Roughly 30.275 mins.
idk differential equations, but i can try setting up one :p
Yeah, I forgot about Torricelli's law... I had started trying to derive it from Bernoulli's and was like... nope.
flowrate outside = \(\pi (1/2)^2\sqrt{2gh} \) cubic inch per sec
using this differential equation : dh/dt = -Ah/Aw sqrt (2gh) take g= 32 ft/s^2 Ah=Area of hole , Aw is area of water ,so Aw/Ah = 576 so (h^(-1/2))dh = -(8/576)dt so 2 (sqrt h) = -(8/576) t put h= 10 to get t = 30.36 minutes.
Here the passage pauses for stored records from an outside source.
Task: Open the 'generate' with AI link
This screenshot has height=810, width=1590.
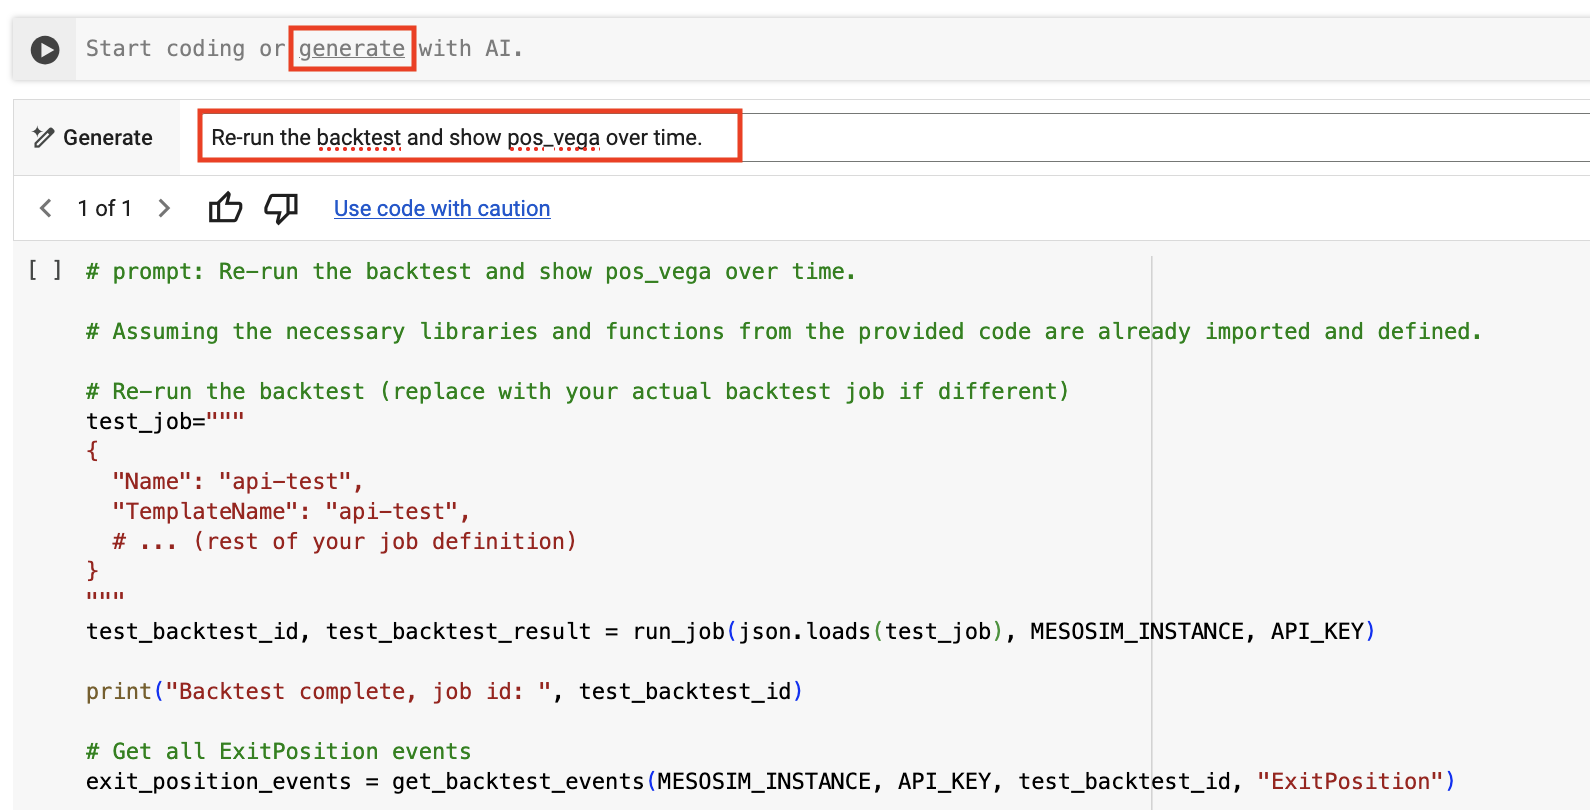Action: click(x=352, y=48)
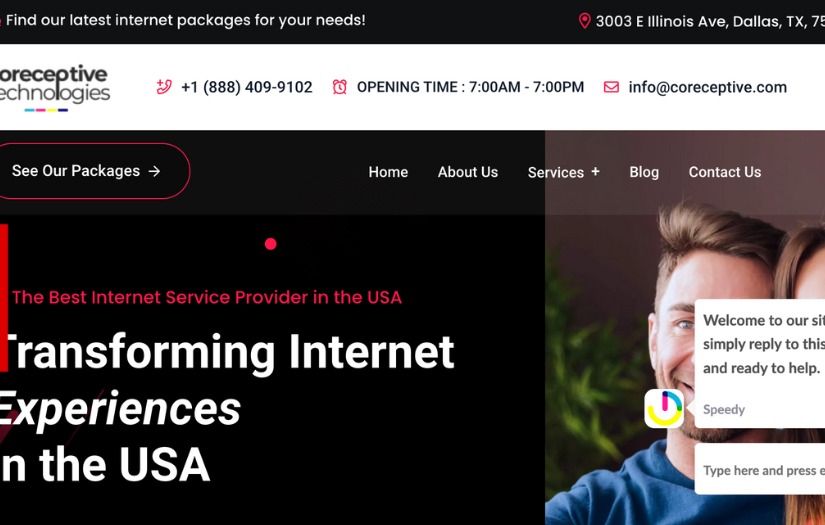Viewport: 825px width, 525px height.
Task: Click the alarm clock opening-time icon
Action: (340, 87)
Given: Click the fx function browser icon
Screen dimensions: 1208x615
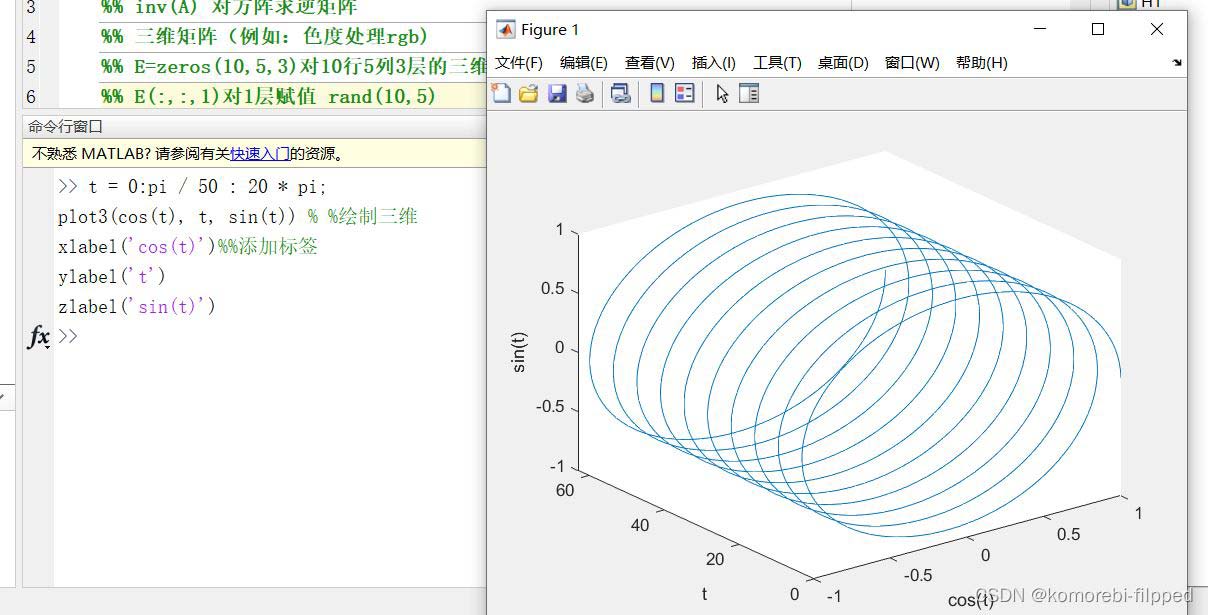Looking at the screenshot, I should [38, 337].
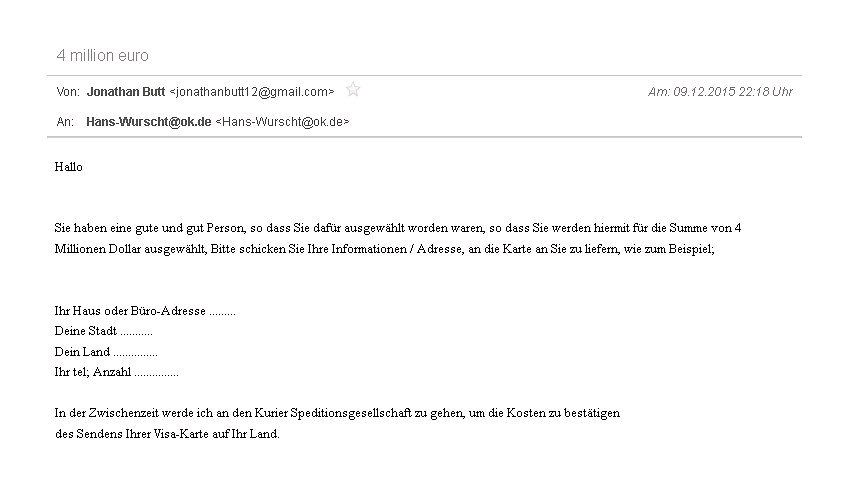The image size is (860, 492).
Task: Click the 'Deine Stadt' line
Action: point(104,331)
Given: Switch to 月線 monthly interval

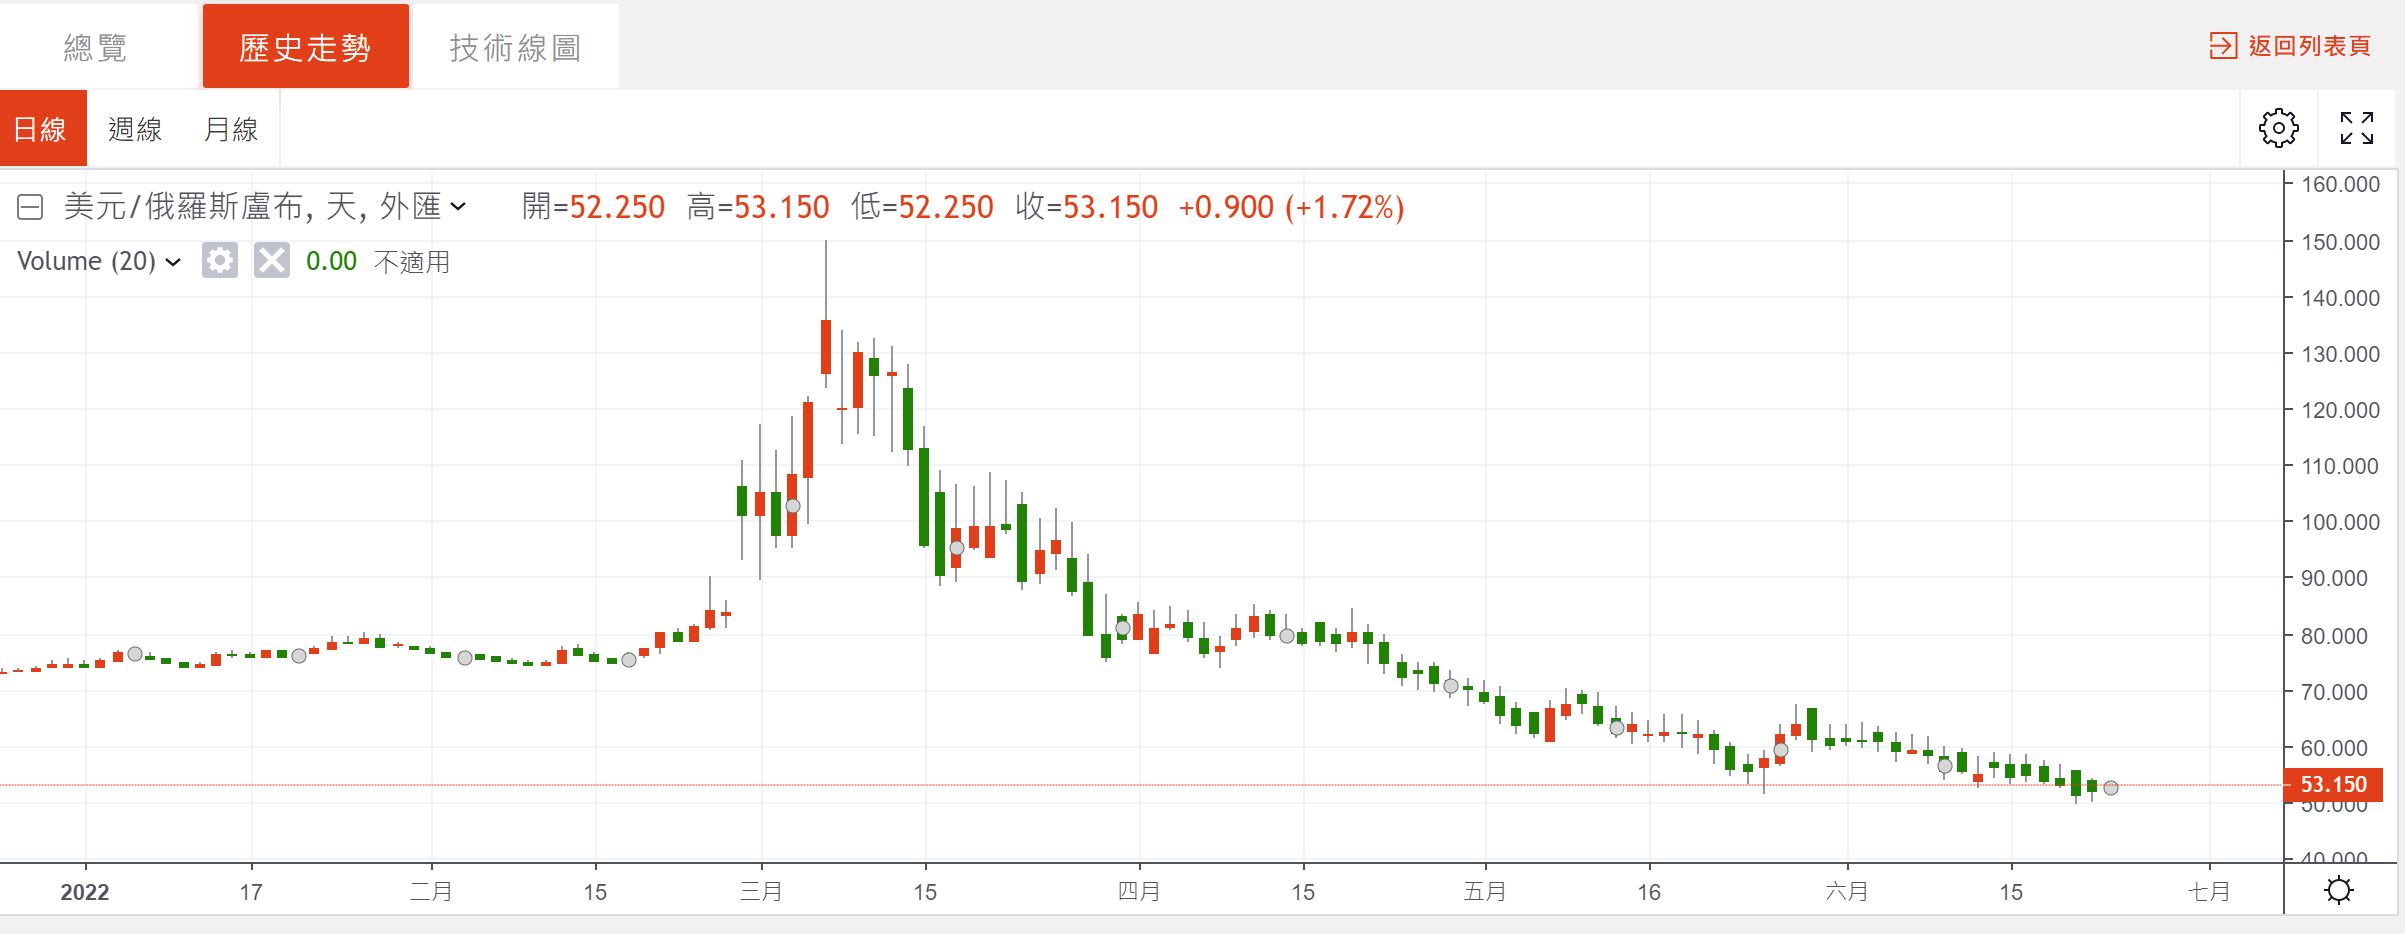Looking at the screenshot, I should tap(231, 129).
You guys are right. The answer is roughly \(30\) minutes. I guess I'll have to start posting Millennium Prize problems. That way, you guys will take at least five minutes longer to answer correctly. ;P
I mean, it's not hard to compute, just a bunch of numbers and converting feet to metres. So, converting everything, we get the very 'elegant' expressions of: \[ f_\text{rate}=(0.0127)^2\pi\sqrt{2\cdot3.048g}\approx0.003918\text{ m}^3/\text{s}\\ vf_\text{rate}\approx30.275\text{ mins.} \]
I meant: \[ \frac{v}{f_\text{rate}} \]... oops.
still waiting...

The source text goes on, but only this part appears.